The prospect that a vital element of Microsoft’s .NET will debut in a Java IDE has come a step closer. A plug-in that connects Microsoft’s Corp’s C Sharp programming language with the Eclipse Framework has been built by Puteaux, France-based Improve SA. Eclipse is built in Java’s Standard Widget Toolkit (SWT). Read the report at TheRegister.
An open source C# and VB.Net editor:
http://www.icsharpcode.net/OpenSource/SD/default.asp
wowser
The “Standard Widget Toolset” (or SWT) is not so standard, nor is it from Sun. IBM created SWT as a ground up widget set that bypasses AWT/Swing (the actual standard toolsets for Java) and has some pros and cons…
Pros-
It’s supposedly faster. The SWT widgets rely on a library that drills all the way down to the native windowing system of the OS, so in essence you are drawing native widgets in Java. No need for a Look’n’Feel for your platform.
It looks pretty nice, too.
Cons-
It’s by NO means “standard”… From what I’ve read (I had to evaluate SWT for a project that I am working on) SWT does not play well with AWT or Swing, so once you pick SWT, there is no elegant way to include Swing widgets in your application.

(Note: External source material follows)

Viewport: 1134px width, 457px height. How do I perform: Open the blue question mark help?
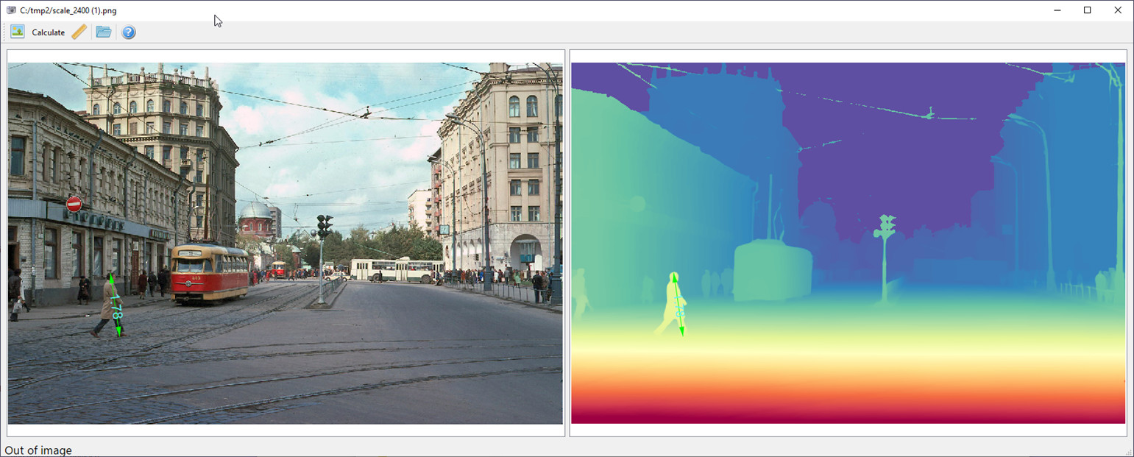(129, 32)
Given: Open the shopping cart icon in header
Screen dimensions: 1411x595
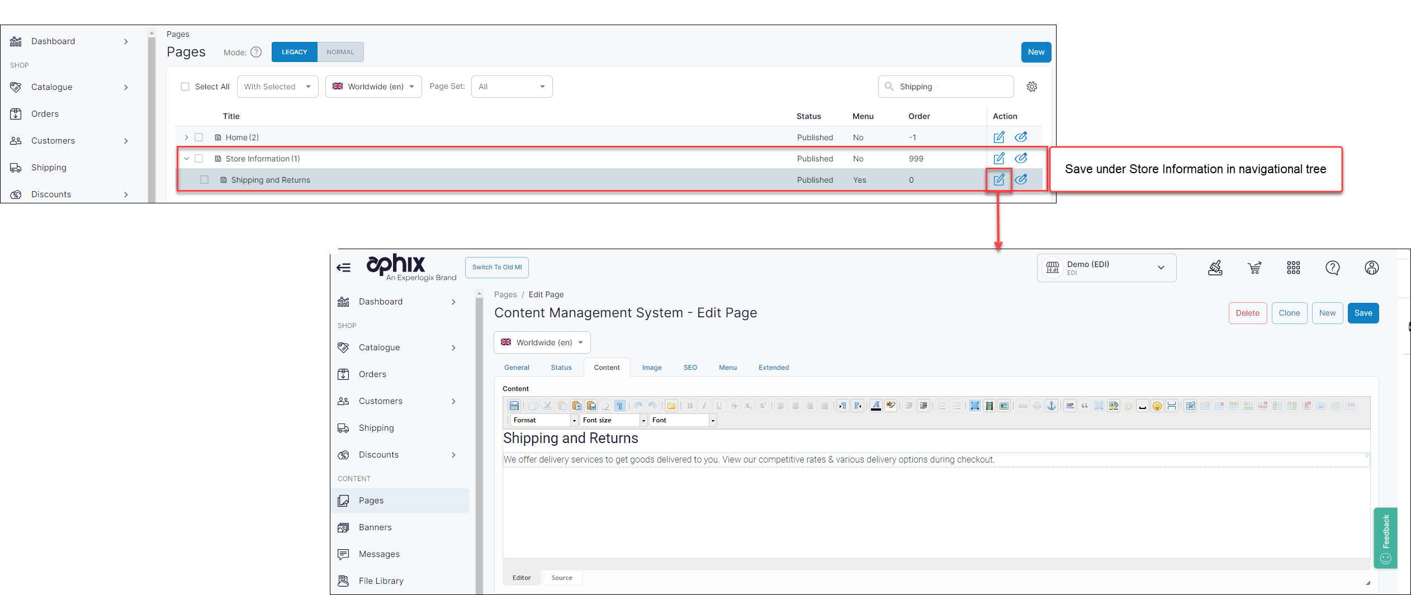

Any application based on SWT will not run on your system if SWT has not also been ported to your system (for example, MacOSX has been waiting for Eclipse for a while – a port is close, but not finished)
This list is by no means inclusive- this post is merely a possible misconseption about the “standardness” of SWT.

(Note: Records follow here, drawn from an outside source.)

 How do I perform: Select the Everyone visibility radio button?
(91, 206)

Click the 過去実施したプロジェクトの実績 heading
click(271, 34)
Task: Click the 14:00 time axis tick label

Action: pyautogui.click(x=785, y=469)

I’ve tested the C# plugin for Eclipse. It’s pretty cool but #develop is way better.
I’ve played around with this plugin for a little bit using eclipse on Redhat 7.2 and Mono. The syntax highlighting is OK, but there were a few little bugs.
Also, the mono compiler (mcs) now supports the same command line parameters as csc, so the Improve plugin *can* compile and run a C# program from within Eclipse.